Dabei ging es ganz harmlos los.
Für zehn Uhr war ich mit A. verabredet und da ich ja immer noch auf den ganzen aussortierten Büchern sitze, nahm ich eine Ladung davon mit in der Hoffnug, dass man sich im Caritasladen darüber freuen würde.
Was auch der Fall war und da die nette Dame zum Auspacken mit meinem Beutel nach hinten verschwand, hatte ich einen Moment Zeit, mich umzusehen.
Boah, hatte ich nicht am Morgen noch darüber nachgedacht, dass ich dringend mal eine neue Jacke benötigen würde?
Nun hing da eine und lachte mich regelrecht an. Kurz hineingeschlupft, jo, passte wie für mich gemacht, also mal fragen, was sie dafür haben wollen.
Wie bitte? Drei Euro fuffzich nur?
Tja, da war die Entscheidung schnell gefallen, denn natürlich verhaftete ich sie und nun hängt sie zum Trocknen auf der Leine - im Hintergrund von Rex bewacht. 😀
A. wurde sofort aufmerksam und da sie mit diesem Laden bestens vertraut ist, gab es gleich eine kleine Vorführung und sie zeigte sich sehr angetan.
Um Entschuldigung bat sie mich dafür, dass in der Wohnzimmerecke vor der Balkontür ein Wäscheständer stand, aber ich wischte das beiseite mit: "Hey, bei mir daheim steht auch grad einer herum, das ist völlig normal und absolut in Ordnung."

▬▬▬

> **Schriftliche Aufgabe 1**
Schreib aus den Einträgen jede Zeile heraus, in der das Wort „navigation“ vorkommt. Dabei zählt die Groß- und Kleinschreibung.

▬▬▬

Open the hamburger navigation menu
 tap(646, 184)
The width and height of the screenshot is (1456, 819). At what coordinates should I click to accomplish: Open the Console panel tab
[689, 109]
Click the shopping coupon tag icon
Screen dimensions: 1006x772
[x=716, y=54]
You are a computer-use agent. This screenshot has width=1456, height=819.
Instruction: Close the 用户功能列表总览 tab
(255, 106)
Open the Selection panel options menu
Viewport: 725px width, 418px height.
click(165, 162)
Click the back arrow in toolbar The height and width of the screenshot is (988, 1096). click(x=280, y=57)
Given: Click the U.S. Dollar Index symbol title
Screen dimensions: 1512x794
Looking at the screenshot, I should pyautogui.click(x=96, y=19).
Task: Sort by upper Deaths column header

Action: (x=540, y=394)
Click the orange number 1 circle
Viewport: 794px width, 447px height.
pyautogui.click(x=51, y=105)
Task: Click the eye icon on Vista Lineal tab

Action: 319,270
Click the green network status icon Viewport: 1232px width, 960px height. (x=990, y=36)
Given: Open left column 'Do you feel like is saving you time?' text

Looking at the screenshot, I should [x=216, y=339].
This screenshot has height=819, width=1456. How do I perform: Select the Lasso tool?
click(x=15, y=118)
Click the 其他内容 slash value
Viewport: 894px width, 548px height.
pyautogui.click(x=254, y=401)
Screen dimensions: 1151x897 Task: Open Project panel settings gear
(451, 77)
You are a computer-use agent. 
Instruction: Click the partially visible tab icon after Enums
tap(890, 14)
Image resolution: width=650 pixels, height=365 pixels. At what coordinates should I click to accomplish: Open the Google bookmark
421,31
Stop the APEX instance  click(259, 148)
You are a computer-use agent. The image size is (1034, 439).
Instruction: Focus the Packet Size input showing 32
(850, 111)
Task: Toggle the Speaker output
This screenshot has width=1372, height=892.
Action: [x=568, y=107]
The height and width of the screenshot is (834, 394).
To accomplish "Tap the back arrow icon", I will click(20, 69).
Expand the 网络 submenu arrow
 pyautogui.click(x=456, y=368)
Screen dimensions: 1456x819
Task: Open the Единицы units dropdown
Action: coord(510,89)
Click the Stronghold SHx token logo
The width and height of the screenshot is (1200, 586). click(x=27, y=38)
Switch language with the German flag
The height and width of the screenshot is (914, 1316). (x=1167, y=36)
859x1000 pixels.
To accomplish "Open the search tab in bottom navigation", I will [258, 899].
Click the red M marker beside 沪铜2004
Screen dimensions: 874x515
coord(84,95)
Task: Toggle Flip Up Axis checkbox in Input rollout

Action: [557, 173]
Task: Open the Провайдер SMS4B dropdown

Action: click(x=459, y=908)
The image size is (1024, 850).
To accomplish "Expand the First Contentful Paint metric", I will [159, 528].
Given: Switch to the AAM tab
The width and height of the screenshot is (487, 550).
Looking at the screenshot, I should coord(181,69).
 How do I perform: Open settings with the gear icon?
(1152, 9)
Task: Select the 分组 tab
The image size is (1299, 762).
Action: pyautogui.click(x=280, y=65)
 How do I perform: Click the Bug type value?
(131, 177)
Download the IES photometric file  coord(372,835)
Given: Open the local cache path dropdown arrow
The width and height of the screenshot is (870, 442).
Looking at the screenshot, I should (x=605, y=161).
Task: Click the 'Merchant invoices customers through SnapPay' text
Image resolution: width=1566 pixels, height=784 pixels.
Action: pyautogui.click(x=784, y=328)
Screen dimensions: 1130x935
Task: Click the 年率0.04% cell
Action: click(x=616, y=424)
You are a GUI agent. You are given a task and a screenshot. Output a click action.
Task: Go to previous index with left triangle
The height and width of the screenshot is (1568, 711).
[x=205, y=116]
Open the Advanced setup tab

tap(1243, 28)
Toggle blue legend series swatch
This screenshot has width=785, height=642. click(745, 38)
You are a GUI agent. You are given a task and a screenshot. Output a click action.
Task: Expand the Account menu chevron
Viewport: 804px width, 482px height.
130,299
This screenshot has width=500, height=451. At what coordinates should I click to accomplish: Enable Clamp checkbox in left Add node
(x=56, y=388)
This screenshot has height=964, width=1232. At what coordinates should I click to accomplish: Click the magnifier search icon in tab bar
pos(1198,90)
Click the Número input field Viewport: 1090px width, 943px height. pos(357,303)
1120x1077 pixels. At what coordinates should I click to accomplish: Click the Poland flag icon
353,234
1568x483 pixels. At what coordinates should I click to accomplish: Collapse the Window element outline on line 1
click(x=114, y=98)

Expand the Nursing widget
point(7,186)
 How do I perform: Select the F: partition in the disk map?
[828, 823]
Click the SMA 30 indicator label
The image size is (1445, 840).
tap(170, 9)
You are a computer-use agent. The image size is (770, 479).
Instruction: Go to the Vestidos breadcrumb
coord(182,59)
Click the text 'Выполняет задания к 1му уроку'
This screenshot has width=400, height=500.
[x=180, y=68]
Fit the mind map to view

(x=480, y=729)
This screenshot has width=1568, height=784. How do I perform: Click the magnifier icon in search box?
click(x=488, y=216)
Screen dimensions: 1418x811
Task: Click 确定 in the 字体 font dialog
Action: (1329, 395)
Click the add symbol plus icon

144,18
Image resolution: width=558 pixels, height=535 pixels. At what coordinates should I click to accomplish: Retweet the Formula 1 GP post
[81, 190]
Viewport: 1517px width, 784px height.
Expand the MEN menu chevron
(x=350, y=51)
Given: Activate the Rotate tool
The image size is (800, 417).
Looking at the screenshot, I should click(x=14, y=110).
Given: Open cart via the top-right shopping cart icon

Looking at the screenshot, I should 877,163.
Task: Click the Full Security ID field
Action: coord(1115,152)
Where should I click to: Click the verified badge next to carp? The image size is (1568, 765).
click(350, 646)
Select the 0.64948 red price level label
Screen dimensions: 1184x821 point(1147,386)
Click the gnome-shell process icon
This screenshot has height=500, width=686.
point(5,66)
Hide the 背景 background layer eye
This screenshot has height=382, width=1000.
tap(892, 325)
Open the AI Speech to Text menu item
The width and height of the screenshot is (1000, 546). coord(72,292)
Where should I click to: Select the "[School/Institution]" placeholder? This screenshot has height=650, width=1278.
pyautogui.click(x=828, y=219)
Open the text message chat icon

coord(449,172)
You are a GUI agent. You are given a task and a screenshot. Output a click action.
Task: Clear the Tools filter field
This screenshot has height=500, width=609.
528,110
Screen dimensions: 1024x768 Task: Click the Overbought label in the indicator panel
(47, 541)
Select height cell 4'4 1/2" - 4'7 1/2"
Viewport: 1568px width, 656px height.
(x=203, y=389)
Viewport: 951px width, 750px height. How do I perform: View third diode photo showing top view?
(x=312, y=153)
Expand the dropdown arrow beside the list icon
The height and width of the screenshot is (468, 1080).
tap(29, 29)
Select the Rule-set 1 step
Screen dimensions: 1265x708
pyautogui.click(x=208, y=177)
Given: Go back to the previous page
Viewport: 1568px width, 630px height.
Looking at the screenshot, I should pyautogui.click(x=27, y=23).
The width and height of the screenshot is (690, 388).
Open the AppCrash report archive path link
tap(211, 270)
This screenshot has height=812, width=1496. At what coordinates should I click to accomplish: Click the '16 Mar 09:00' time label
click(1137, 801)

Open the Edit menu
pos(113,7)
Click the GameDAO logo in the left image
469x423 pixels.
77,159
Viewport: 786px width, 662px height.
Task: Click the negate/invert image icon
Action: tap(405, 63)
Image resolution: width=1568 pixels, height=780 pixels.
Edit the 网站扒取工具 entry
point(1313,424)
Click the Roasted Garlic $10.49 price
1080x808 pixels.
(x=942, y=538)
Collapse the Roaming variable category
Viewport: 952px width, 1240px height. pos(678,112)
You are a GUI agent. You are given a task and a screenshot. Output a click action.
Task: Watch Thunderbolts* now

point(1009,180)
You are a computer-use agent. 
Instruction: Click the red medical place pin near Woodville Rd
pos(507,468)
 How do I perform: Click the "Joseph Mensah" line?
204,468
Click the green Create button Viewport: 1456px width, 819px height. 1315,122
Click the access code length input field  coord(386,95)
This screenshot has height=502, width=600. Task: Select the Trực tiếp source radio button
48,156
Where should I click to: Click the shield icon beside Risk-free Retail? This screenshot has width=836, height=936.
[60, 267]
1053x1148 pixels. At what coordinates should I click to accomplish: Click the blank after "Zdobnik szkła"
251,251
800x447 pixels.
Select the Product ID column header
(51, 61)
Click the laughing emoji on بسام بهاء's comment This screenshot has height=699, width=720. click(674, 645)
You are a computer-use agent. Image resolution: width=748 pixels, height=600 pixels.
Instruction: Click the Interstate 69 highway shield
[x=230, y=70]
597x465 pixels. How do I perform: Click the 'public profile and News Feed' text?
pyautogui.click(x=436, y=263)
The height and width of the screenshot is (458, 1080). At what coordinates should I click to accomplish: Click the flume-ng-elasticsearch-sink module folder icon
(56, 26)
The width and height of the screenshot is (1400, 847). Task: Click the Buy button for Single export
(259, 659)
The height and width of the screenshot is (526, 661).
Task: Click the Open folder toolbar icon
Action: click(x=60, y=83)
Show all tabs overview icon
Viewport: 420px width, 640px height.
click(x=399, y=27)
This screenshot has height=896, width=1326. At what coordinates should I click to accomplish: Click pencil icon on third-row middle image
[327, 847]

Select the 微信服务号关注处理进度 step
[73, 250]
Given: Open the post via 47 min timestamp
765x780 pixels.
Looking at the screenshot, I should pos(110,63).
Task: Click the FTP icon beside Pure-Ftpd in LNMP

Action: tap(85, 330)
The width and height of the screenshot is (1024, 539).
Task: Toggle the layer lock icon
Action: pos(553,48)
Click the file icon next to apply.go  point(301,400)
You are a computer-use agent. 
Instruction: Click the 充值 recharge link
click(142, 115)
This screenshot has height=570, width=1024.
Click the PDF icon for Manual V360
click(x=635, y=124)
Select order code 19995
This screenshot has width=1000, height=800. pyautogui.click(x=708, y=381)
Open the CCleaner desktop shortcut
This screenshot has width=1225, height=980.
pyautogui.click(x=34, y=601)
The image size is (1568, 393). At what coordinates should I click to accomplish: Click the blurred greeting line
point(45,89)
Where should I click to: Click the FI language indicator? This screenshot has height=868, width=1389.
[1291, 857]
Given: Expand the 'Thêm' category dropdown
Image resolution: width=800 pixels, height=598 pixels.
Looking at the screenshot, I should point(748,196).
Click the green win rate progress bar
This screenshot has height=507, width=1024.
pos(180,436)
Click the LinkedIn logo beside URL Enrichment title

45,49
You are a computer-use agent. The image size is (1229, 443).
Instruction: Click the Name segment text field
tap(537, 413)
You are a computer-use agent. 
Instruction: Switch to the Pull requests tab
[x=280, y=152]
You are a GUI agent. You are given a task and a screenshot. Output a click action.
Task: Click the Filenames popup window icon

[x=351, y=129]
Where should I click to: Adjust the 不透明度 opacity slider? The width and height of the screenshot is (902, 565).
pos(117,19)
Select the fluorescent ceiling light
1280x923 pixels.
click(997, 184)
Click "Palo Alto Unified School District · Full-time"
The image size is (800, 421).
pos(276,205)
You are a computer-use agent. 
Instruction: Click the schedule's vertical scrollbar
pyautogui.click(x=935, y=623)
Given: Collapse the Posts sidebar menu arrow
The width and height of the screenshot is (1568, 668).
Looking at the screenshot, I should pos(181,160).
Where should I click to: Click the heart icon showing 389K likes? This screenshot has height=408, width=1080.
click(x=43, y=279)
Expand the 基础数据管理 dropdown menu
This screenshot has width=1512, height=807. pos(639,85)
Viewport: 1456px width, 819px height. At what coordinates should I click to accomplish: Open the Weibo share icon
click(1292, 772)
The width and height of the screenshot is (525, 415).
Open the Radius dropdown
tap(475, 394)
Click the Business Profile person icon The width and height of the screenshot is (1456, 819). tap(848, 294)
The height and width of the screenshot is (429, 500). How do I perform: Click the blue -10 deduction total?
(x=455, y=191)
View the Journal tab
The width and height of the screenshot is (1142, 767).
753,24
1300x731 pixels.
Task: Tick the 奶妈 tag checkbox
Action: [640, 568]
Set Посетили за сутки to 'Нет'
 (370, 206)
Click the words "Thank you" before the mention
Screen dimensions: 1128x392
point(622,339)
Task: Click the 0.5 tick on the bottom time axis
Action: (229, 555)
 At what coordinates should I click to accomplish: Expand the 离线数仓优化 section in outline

▬▬▬

> **Schriftliche Aufgabe 2**
Führe den Bericht über den Jackenkauf im Caritasladen im Anschluss an seinen letzten Satz weiter.

> **Antwort zur Übung 1**
Open the hamburger navigation menu
To accomplish "Open the search tab in bottom navigation", I will [258, 899].

> **Antwort zur Übung 2**
Erwähnenswert deshalb, weil es für mich ein weiteres Zeichen war, um wie viel lockerer das alles zwischen uns geworden ist. Diese anfängliche steife Höflichkeit, huch, da kommt Besuch ... alles wie weggewischt und genau das, was ich auch in unseren Sprachübungs-Rollenspielen immer versuche herüberzubringen:
Benimm dich am Telefon oder persönlich nicht, als hättest du einen Stock verschluckt - dein Gegenüber ist immer auch ein Mensch, also zeig ihm einfach, dass du ebenfalls einer bist. Lass es menscheln, dann klappt es in der Regel viel besser, immer schön locker halt ... 😀
Schon letzte Woche hatte sie in einem Nebensatz anklingen lassen, dass sie in der Erdogan-Türkei dank ihrer Nähe zur Gülen-Bewegung als "Terroristen" abgestempelt seien, ich war nicht weiter darauf eingegangen, aber aufgefallen war es mir schon und hatte mich auch durchaus zum Nachdenken gebracht, doch nun purzelte es förmlich aus ihr heraus.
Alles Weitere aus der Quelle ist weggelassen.